I have bad experience with DMSO used as solvent for DMG. Solubility isn´t bad, but as I mixed the DMSO solution of DMG with PGM solution, extremely fine, mud-like precipitate immediately formed, which was real pain to filter and wash. And it draged another PGMs with it, but just like 1-3% each. Maybe I messed something up, after this one experience, I didn´t used the DMSO as solvent for DMG since this experiment. I also do not like the idea of adding bunch of organic solvent to the PM solution, which could possibly mess up reactivities and solubilities of other components, since medium composition change.
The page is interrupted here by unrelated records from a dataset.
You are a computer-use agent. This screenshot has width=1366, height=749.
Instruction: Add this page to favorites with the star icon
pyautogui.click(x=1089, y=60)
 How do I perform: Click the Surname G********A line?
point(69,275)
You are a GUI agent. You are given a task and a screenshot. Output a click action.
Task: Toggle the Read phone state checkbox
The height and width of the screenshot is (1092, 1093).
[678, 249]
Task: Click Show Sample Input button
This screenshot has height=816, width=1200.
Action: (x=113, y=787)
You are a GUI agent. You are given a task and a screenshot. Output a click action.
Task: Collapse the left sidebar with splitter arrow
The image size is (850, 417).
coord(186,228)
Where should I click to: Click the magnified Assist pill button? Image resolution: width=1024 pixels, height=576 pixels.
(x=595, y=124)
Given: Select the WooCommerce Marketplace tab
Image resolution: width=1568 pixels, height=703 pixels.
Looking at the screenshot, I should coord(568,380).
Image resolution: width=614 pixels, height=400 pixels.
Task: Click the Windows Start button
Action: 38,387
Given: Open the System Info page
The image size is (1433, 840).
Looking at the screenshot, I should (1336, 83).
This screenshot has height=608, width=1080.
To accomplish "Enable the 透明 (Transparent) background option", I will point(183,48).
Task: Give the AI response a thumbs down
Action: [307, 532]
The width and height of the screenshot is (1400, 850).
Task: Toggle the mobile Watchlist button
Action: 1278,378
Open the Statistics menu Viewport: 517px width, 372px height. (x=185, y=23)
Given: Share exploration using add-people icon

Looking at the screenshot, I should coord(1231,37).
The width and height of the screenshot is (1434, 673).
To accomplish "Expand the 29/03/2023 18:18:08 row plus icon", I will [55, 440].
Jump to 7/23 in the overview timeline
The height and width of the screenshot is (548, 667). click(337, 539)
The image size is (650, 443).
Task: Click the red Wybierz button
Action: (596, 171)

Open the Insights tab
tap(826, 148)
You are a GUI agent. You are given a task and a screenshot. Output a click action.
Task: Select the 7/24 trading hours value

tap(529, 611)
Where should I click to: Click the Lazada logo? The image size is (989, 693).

I used to make Na-DMG solution from NaOH and DMG, and it kinda worked better than plain powder. In bulk, I just add DMG powder to vigorously stirred solution and let it equilibrate/adsorb the palladium for like 30 minutes. If base metals are present in solution, they help to dissolve tiny bits of DMG into the solution - as DMG create complexes with nearly every metal, but they are freely soluble. So the DMG is taken into the solution, find the Pd cations and drop like insoluble Pd(DMG)2 complex.
 
Back in the day of no (or crazy expensive) XRF I used the Dimethylglyoxime DMSO which I filtered before use and storage to drop Palladium out of fire assay parting acids when assaying dental scrap. The concentrate needed a few drops to drop any Palladium which was filtered onto a tared mini buchner funnel, dried in a dessicator, and weighed as Palladium Dimethylglyoxime. Simplified the analysis as the alloys were Gold Palladium and easily separated with Dimethylglyoxime. Only needing a few concentrated drops was the appeal, and a parting flask from a half gram sample only contained a fraction of a gram of Palladium.